* **Written problem**
Recast these lines as a numbered list, leaving out the blank lines. Cover all of the records.

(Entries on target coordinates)
-------
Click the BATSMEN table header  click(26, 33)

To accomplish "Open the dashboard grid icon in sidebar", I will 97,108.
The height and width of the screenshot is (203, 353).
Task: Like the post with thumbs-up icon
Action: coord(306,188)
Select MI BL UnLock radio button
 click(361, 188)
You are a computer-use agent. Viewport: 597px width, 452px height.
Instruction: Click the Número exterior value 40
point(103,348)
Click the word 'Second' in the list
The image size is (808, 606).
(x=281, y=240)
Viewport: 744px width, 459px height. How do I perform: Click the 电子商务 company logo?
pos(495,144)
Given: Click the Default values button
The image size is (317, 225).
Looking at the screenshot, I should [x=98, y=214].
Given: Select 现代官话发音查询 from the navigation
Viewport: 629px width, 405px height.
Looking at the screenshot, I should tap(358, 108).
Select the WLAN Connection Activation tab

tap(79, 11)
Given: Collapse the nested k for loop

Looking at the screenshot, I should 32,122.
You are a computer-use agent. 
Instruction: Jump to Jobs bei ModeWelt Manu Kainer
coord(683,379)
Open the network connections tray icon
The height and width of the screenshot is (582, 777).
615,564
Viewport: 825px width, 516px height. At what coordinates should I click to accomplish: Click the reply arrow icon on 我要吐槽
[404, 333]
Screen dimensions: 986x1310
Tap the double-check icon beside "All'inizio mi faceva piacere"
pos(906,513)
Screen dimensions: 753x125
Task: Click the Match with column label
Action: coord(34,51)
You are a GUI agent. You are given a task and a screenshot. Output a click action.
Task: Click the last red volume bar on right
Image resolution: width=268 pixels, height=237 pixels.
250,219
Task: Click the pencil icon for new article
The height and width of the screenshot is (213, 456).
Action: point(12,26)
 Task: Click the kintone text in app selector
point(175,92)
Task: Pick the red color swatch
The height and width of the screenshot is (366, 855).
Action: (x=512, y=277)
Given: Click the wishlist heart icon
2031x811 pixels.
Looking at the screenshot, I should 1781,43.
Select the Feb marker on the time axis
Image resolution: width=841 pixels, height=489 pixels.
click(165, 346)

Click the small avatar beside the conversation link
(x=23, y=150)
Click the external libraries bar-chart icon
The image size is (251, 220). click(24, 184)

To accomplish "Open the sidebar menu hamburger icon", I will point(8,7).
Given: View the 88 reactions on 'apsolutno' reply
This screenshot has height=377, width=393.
-------
* **Result**
1. Click the BATSMEN table header  click(26, 33)
2. To accomplish "Open the dashboard grid icon in sidebar", I will 97,108.
3. The height and width of the screenshot is (203, 353).
4. Task: Like the post with thumbs-up icon
5. Action: coord(306,188)
6. Select MI BL UnLock radio button
7.  click(361, 188)
8. You are a computer-use agent. Viewport: 597px width, 452px height.
9. Instruction: Click the Número exterior value 40
10. point(103,348)
11. Click the word 'Second' in the list
12. The image size is (808, 606).
13. (x=281, y=240)
14. Viewport: 744px width, 459px height. How do I perform: Click the 电子商务 company logo?
15. pos(495,144)
16. Given: Click the Default values button
17. The image size is (317, 225).
18. Looking at the screenshot, I should [x=98, y=214].
19. Given: Select 现代官话发音查询 from the navigation
20. Viewport: 629px width, 405px height.
21. Looking at the screenshot, I should tap(358, 108).
22. Select the WLAN Connection Activation tab
23. tap(79, 11)
24. Given: Collapse the nested k for loop
25. Looking at the screenshot, I should 32,122.
26. You are a computer-use agent. 
27. Instruction: Jump to Jobs bei ModeWelt Manu Kainer
28. coord(683,379)
29. Open the network connections tray icon
30. The height and width of the screenshot is (582, 777).
31. 615,564
32. Viewport: 825px width, 516px height. At what coordinates should I click to accomplish: Click the reply arrow icon on 我要吐槽
33. [404, 333]
34. Screen dimensions: 986x1310
35. Tap the double-check icon beside "All'inizio mi faceva piacere"
36. pos(906,513)
37. Screen dimensions: 753x125
38. Task: Click the Match with column label
39. Action: coord(34,51)
40. You are a GUI agent. You are given a task and a screenshot. Output a click action.
41. Task: Click the last red volume bar on right
42. Image resolution: width=268 pixels, height=237 pixels.
43. 250,219
44. Task: Click the pencil icon for new article
45. The height and width of the screenshot is (213, 456).
46. Action: point(12,26)
47.  Task: Click the kintone text in app selector
48. point(175,92)
49. Task: Pick the red color swatch
50. The height and width of the screenshot is (366, 855).
51. Action: (x=512, y=277)
52. Given: Click the wishlist heart icon
53. 2031x811 pixels.
54. Looking at the screenshot, I should 1781,43.
55. Select the Feb marker on the time axis
56. Image resolution: width=841 pixels, height=489 pixels.
57. click(165, 346)
58. Click the small avatar beside the conversation link
59. (x=23, y=150)
60. Click the external libraries bar-chart icon
61. The image size is (251, 220). click(24, 184)
62. To accomplish "Open the sidebar menu hamburger icon", I will point(8,7).
63. Given: View the 88 reactions on 'apsolutno' reply
64. This screenshot has height=377, width=393.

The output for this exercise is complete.